There had to be spoons in the kitchen
somewhere. I first tried the top drawer to the right of the sink,
but it seemed lodged tight. Giving up on that one, I pulled on the
one below. It moved slightly but seemed to be jammed by whatever
was inside. I shook it back and forth and tried to clear what was
wedged against the top but it was having none of it. I growled at
it, but, of course, that didn’t work either. Things just weren’t
going my way lately.

Taking a deep breath, I reasoned that if the
drawer opened a tiny amount back and forth, I could somehow jiggle
it enough to dislodge whatever was stuck and get it opened. I
leaned down and tried to look inside the small opening to see what
was blocking it, but it was too dark for me to make out anything.

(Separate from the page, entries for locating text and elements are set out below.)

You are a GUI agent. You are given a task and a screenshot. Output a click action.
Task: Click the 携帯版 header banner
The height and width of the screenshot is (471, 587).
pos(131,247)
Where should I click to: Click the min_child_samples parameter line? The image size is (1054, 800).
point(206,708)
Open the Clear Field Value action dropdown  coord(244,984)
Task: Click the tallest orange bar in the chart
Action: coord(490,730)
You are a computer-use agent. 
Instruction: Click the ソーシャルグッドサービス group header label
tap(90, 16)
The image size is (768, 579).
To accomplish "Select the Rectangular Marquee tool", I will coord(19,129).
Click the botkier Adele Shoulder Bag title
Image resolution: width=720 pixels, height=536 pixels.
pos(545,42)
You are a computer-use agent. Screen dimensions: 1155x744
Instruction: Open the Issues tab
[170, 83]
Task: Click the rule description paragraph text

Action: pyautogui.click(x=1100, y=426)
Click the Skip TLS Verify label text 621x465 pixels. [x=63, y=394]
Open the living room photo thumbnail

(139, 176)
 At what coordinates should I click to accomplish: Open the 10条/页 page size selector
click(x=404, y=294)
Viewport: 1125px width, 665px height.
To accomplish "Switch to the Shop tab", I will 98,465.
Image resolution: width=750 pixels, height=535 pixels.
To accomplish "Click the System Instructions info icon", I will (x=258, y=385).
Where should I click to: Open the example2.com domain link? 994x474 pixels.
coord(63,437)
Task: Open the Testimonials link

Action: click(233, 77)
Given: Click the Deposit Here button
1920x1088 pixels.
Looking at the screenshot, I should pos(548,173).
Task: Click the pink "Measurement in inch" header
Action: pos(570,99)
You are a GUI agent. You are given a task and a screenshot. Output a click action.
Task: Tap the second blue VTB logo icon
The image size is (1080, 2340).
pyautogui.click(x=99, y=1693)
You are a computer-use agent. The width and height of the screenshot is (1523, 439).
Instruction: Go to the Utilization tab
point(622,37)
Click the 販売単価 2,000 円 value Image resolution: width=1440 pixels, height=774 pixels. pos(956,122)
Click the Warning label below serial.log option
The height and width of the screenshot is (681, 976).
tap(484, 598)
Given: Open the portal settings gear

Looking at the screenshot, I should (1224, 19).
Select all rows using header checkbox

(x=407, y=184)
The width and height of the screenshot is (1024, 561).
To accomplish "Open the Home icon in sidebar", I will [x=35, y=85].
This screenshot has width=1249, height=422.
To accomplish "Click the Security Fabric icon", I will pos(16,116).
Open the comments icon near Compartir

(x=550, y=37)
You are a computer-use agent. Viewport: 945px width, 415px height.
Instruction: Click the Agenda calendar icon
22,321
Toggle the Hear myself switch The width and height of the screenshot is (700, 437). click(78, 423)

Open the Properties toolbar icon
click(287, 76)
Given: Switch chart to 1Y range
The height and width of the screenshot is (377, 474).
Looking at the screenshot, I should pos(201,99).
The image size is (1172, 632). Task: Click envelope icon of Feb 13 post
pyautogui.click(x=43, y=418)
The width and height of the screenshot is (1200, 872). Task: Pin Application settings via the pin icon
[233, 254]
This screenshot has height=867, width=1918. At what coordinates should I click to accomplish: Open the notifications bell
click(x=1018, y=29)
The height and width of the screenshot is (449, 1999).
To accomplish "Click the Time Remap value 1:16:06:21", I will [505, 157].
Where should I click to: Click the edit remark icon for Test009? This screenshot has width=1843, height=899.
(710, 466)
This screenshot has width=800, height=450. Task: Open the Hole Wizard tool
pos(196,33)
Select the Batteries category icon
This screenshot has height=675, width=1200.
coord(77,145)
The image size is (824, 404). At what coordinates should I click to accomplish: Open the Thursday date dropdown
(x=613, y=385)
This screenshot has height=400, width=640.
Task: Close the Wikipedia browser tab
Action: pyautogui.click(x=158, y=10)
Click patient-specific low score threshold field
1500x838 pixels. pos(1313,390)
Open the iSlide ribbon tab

I
rattled the drawer some more, slowly and gently first, then loudly
and frantically when nothing else would work. Totally disgusted, I
slammed it closed one last time, straining my wrist in the process.
I swore at it and shook my wrist out, but I was not going to give
up. In one final act of desperation I gripped the drawer handle
with both hands, planting one foot firmly against the lower
drawers, and pulled as hard as I could. Suddenly, I felt something
release and the drawer came flying out of the cabinet. A variety of
objects flew past me as I spun around and lost my balance, landing
in a heap on the ugly linoleum. Sitting on the floor, I rotated my
shoulders and neck to make sure I hadn’t hurt myself and then
started to laugh self-consciously, grateful no one had seen me fly
across the room.

I looked at what was strewn about the floor
and saw a hammer, nails, screwdrivers, a wrench, other assorted
tools, pencils, a flashlight with batteries that leaked out, a
wooden folding tape measure, and one fork but no spoon. I crawled
about picking up the objects, tossing them into the drawer, then
inserted it back into its opening. It puzzled me, because the
drawer wasn’t that full, and I wondered what had blocked it from
opening. Maybe the hammer got wedged in crookedly somehow. Talk
about a junk drawer. Not knowing what I might find next, I sat back
on my heels and slowly pulled on the next drawer down and started
to laugh softly again. Well, who doesn’t need underwear and socks
in the kitchen? There had to be more to that story. My mother
hadn’t mentioned any dementia in my grandfather’s health, but maybe
she hadn’t seen it in her limited dealings with him.

I rose to my feet and moved across the room,
trying other drawers. Finally, in the drawer next to the
refrigerator I found some silverware. “It’s always in the last
place you look,” I muttered as I proceeded to pop my plastic,
single-brew pod into my new coffee maker to brew a hot cup of
life-giving elixir, and in two minutes I was sipping my hot
beverage, feeling like I could take on the world.